** Opening DATA LISTING block **

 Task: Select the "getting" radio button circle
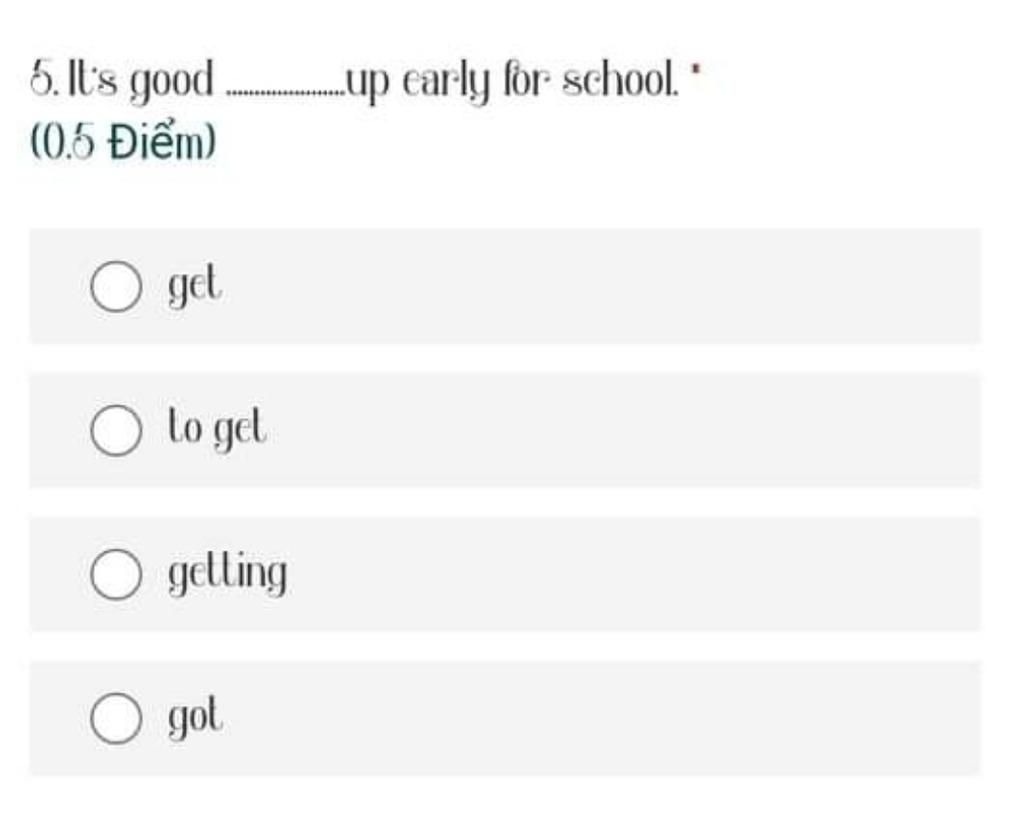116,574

** Closing DATA LISTING block **
** Opening DATA LISTING block **

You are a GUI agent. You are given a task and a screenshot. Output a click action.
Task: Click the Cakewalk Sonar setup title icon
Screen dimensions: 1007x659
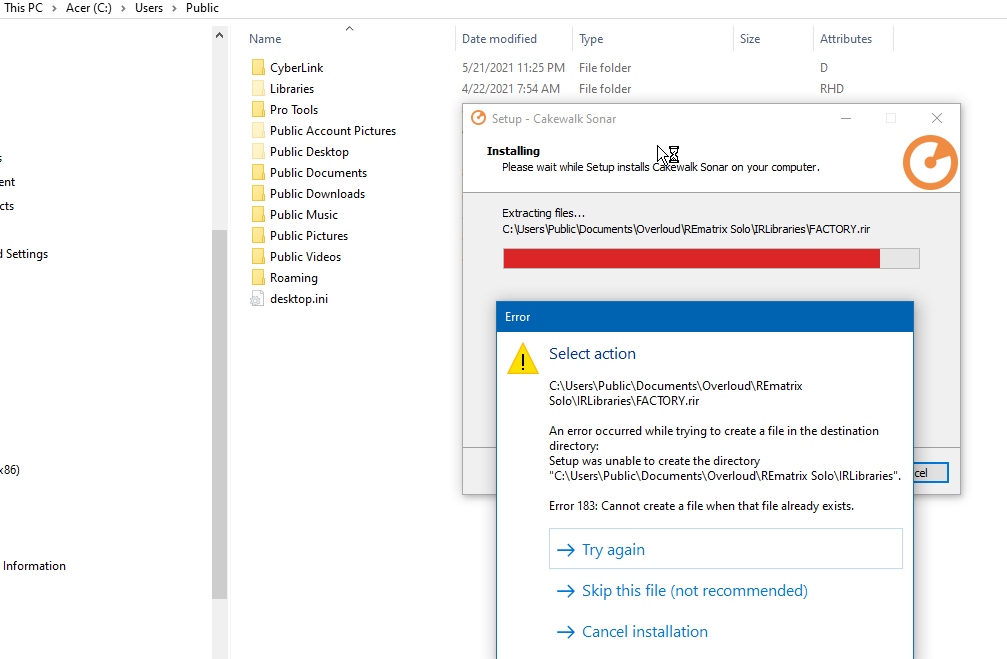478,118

** Closing DATA LISTING block **
** Opening DATA LISTING block **

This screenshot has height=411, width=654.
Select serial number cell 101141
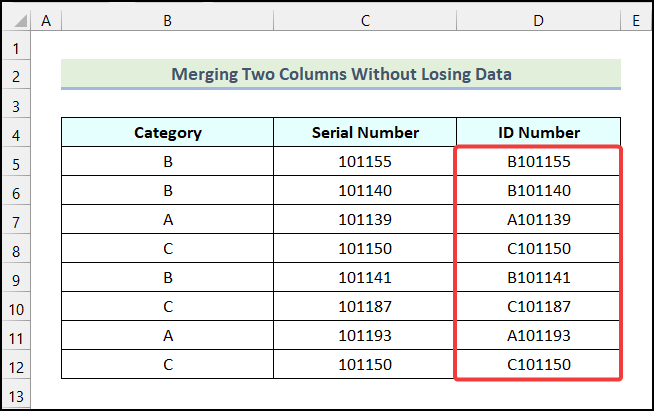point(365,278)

** Closing DATA LISTING block **

* _TASK DIRECTIONS_
The required output is every line above that contains the string "screenshot".

* _RESPONSE AREA_
You are a GUI agent. You are given a task and a screenshot. Output a click action.
This screenshot has height=411, width=654.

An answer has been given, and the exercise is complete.